Martedì 9 Febbraio 2010 ore 04:41
Politica
'Famiglia cristiana' respinge le critiche e contrattaca: speriamo non torni il fascismo

Roma - "Altro che cattocomunisti. Siamo cristiani e critichiamo il governo". Famiglia Cristiana non ci sta. Dopo aver bocciato le politiche dell'esecutivo, in particolare sulla sicurezza, alza il tiro e paventa, seppure indirettamente, il rischio di un ritorno al fascismo.

Nel numero in edicola la prossima settimana, il settimanale delle edizioni Paoline affida a Beppe Del Colle la difesa dagli attacchi provenienti dalla maggioranza. "Non siamo cattocomunisti", come vorrebbe il sottosegretario Carlo Giovanardi che lo ha paragonato a Il Manifesto e Liberazione. "Tantomeno 'criptocomunisti' come dichiarato dal loquacissimo Gasparri e da altri politici (Rotondi, Bertolini, Quagliariello), senza argomenti. Non siamo mai cambiati nel modo di affrontare le realta' del mondo con spirito di cristiani. Critichiamo l'attuale Governo, come abbiamo fatto con tutti i Governi, anche democristiani, quando ci sembrava giusto e cristiano farlo", spiega l'editoriale.

E proprio sulla questione sicurezza, il settimanale cattolico non retrocede. "Abbiamo definito 'indecente' la proposta del ministro Maroni sui bambini rom- scrive- perche' bisogna evitargli la vergogna di vedersi marcati per tutta la vita come membri di un gruppo etnico considerato in potenza tutto esposto alla criminalita'". Del resto di questo rischio "se ne sono accorti in tutta Europa. Quella foto del bimbo ebreo nel ghetto di Varsavia con le mani alzate davanti alle Ss e' venuta alla memoria come un simbolo". Di piu': la rivista francese Esprit ha avanzato il sospetto che in Italia "stia rinascendo sotto altre forme il fascismo". "Speriamo che non sia vero", spiega Del Colle aggiungendo, polemicamente, che Esprit "non e' cattocomunista".

Evocare la dittatura 'made in Italy' ha riacceso le polemiche. L'opposizione, con il democratico Giorgio Merlo e il comunista Pino Sgobio si schiera dalla parte del settimanale. "Alcuni che stanno al governo pensano di essere ancora nel ventennio- dice l'ex capogruppo del partito di Diliberto- Siamo in presenza di un esecutivo autoritario e di una maggioranza accomandatarie". Nelle file del Pdl il sottosegretario Gianni Letta prova a rasserenare il clima. "Mi astengo dalle polemiche", risponde ai giornalisti.

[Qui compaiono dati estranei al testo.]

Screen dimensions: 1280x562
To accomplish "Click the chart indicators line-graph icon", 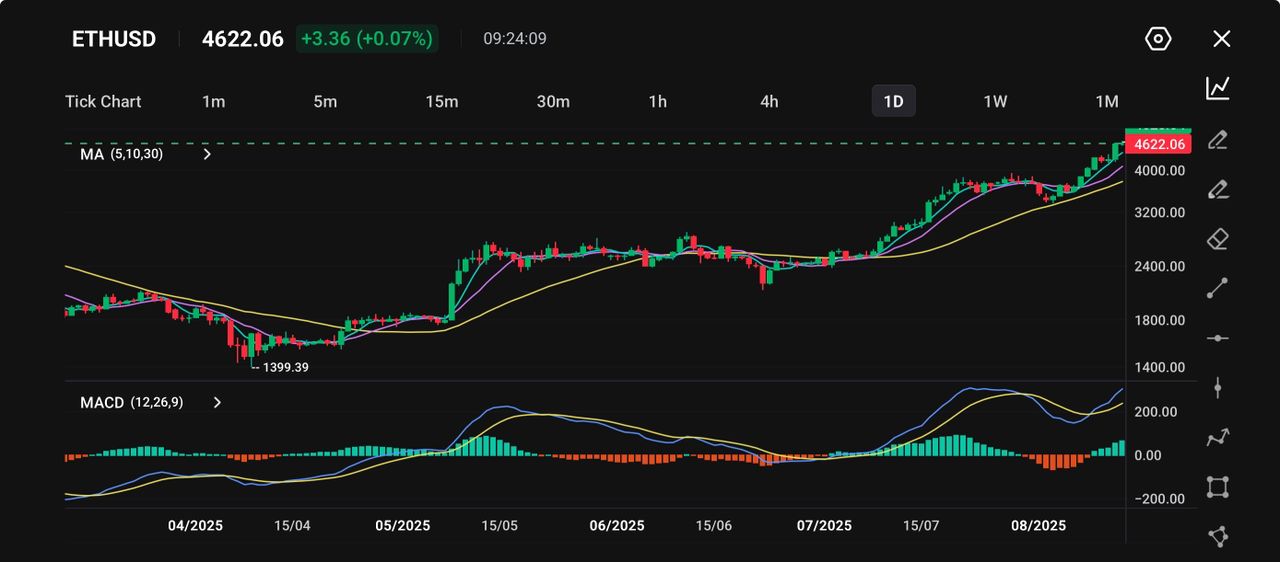I will point(1217,88).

Ai quali ricorda pero' che sull'impiego dei militari in citta' (Famiglia Cristiana aveva parlato del 'giochino dei soldati') il paese e' unito, "le divisioni appartengono al teatrino della politica". Ben altri i toni usati da altri settori del Pdl. Se Gianfranco Rotondi dice condanna il linguaggio ma continuera' a leggere il giornale, il capogruppo Maurizio Gasparri annuncia querela contro il direttore Antonio Sciortino, dopo un'intervista di questi a La Stampa. Il senatore Vincenzo Fasano ironizza: "se sta tornando il fascismo, perche' Sciortino fa i bagni con amici e amiche?".